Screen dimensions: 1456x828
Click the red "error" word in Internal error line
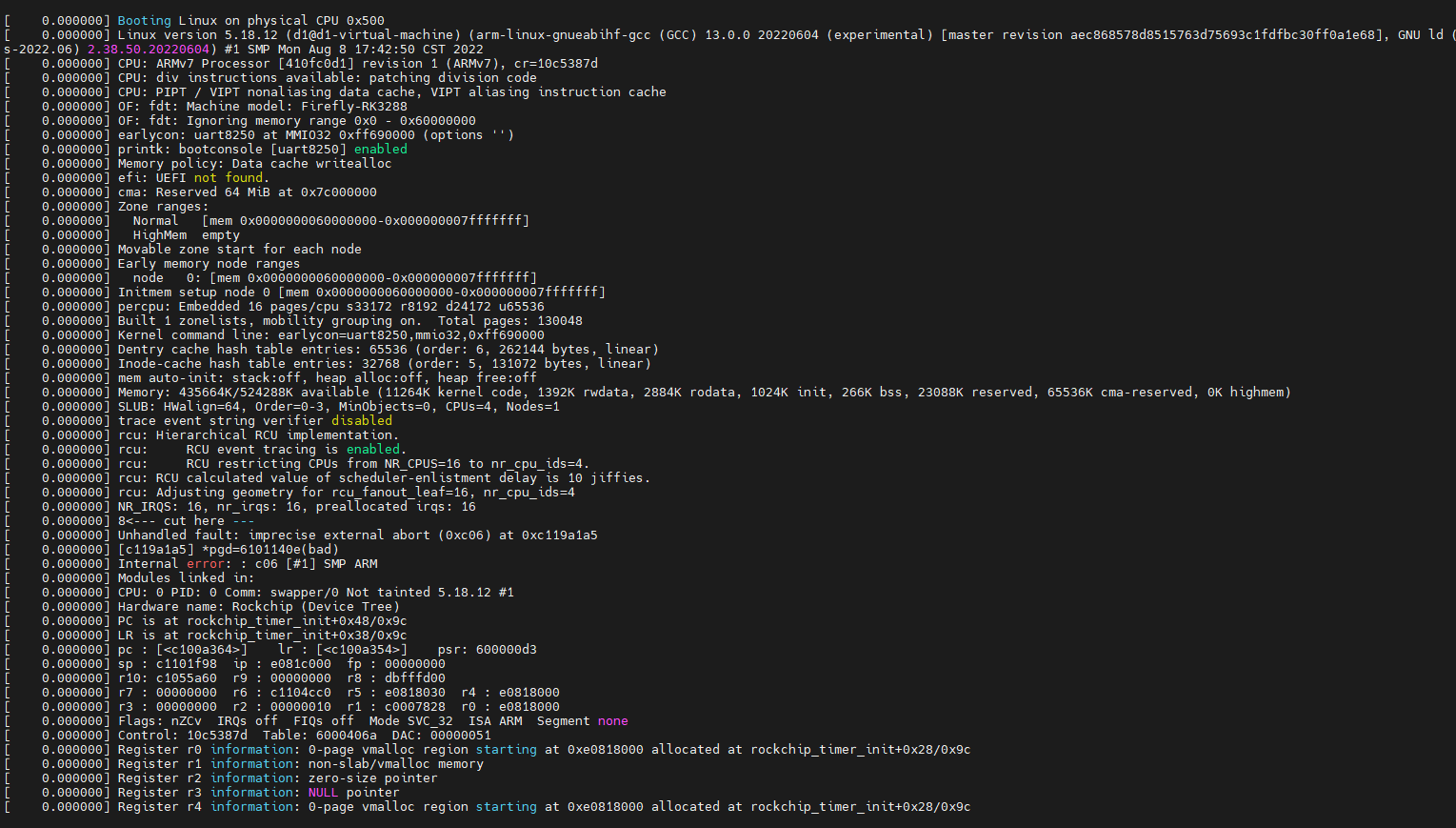click(x=206, y=563)

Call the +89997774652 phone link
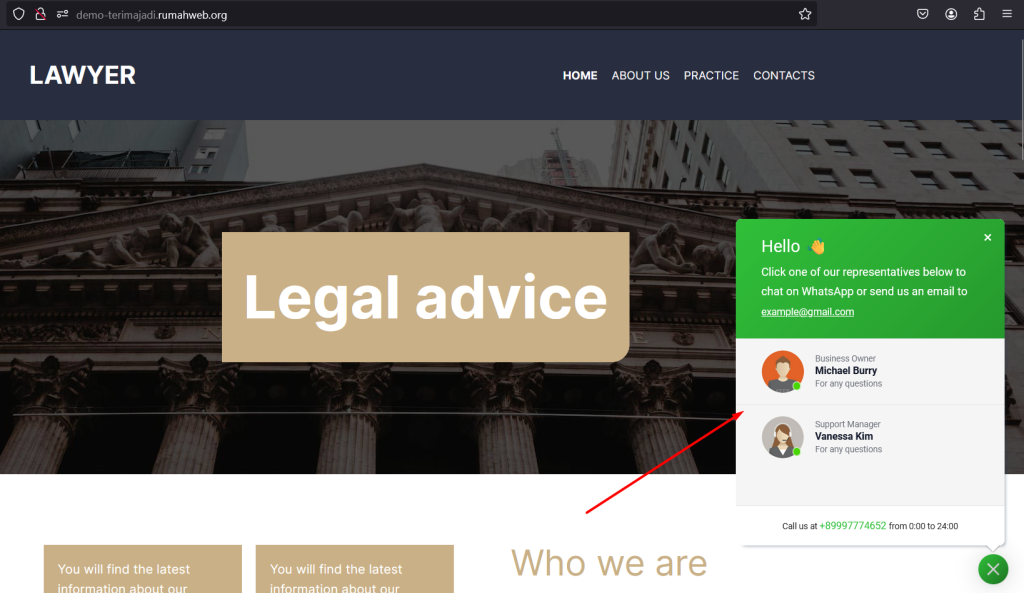coord(852,526)
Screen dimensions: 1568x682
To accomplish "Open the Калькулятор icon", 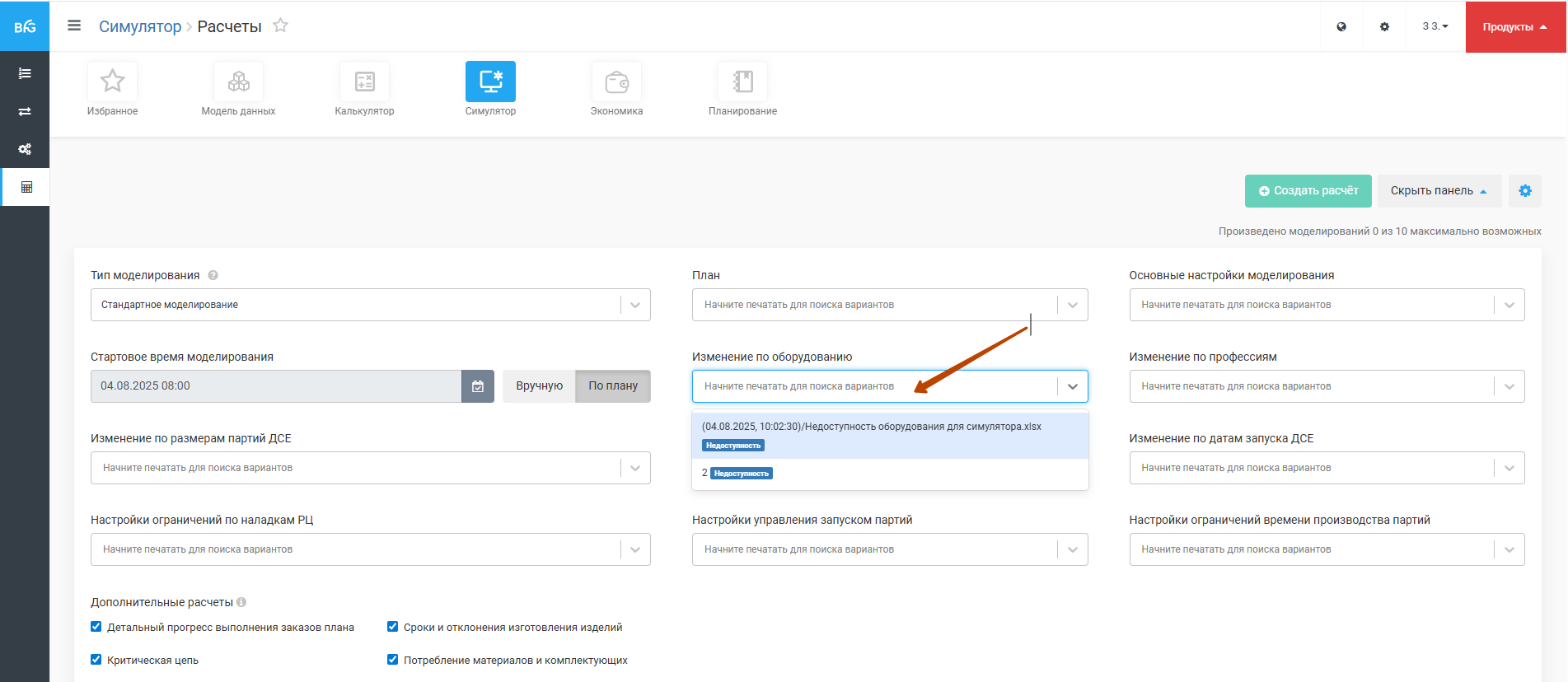I will pos(364,82).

=-=-=-=-=

- _INSTRUCTIONS TO FOLLOW_: Scan the listing above and copy all lines containing the word "Screen".

- _EXPECTED ANSWER_:
Screen dimensions: 1456x828
Screen dimensions: 1568x682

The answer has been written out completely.